> _MATERIAL_
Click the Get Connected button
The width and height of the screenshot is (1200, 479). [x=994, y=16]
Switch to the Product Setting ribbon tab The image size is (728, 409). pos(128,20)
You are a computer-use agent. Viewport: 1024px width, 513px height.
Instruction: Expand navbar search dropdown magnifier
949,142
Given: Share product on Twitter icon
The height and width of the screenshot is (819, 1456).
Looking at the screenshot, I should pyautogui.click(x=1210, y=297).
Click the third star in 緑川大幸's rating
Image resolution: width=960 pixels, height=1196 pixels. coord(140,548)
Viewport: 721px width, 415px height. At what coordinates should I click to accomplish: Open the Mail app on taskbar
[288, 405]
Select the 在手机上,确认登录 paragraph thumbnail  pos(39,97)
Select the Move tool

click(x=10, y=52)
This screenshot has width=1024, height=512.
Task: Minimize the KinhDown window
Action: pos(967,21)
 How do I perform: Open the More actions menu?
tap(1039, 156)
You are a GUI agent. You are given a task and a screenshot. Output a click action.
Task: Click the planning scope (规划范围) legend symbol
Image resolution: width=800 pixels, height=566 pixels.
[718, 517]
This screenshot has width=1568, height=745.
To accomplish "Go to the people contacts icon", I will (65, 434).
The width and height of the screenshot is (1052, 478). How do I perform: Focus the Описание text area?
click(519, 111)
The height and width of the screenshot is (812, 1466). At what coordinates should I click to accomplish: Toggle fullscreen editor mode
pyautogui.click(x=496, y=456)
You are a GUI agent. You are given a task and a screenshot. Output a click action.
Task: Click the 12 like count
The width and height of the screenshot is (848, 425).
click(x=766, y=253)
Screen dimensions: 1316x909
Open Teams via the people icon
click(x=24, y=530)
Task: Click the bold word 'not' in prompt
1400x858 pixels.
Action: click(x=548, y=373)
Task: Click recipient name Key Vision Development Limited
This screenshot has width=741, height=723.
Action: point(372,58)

> _THE TASK_
Reproduce every one of the records above word for word, keeping each line as it stands.

> _RESPONSE_
Click the Get Connected button
The width and height of the screenshot is (1200, 479). [x=994, y=16]
Switch to the Product Setting ribbon tab The image size is (728, 409). pos(128,20)
You are a computer-use agent. Viewport: 1024px width, 513px height.
Instruction: Expand navbar search dropdown magnifier
949,142
Given: Share product on Twitter icon
The height and width of the screenshot is (819, 1456).
Looking at the screenshot, I should pyautogui.click(x=1210, y=297).
Click the third star in 緑川大幸's rating
Image resolution: width=960 pixels, height=1196 pixels. coord(140,548)
Viewport: 721px width, 415px height. At what coordinates should I click to accomplish: Open the Mail app on taskbar
[288, 405]
Select the 在手机上,确认登录 paragraph thumbnail  pos(39,97)
Select the Move tool

click(x=10, y=52)
This screenshot has width=1024, height=512.
Task: Minimize the KinhDown window
Action: pos(967,21)
 How do I perform: Open the More actions menu?
tap(1039, 156)
You are a GUI agent. You are given a task and a screenshot. Output a click action.
Task: Click the planning scope (规划范围) legend symbol
Image resolution: width=800 pixels, height=566 pixels.
[718, 517]
This screenshot has width=1568, height=745.
To accomplish "Go to the people contacts icon", I will (65, 434).
The width and height of the screenshot is (1052, 478). How do I perform: Focus the Описание text area?
click(519, 111)
The height and width of the screenshot is (812, 1466). At what coordinates should I click to accomplish: Toggle fullscreen editor mode
pyautogui.click(x=496, y=456)
You are a GUI agent. You are given a task and a screenshot. Output a click action.
Task: Click the 12 like count
The width and height of the screenshot is (848, 425).
click(x=766, y=253)
Screen dimensions: 1316x909
Open Teams via the people icon
click(x=24, y=530)
Task: Click the bold word 'not' in prompt
1400x858 pixels.
Action: click(x=548, y=373)
Task: Click recipient name Key Vision Development Limited
This screenshot has width=741, height=723.
Action: point(372,58)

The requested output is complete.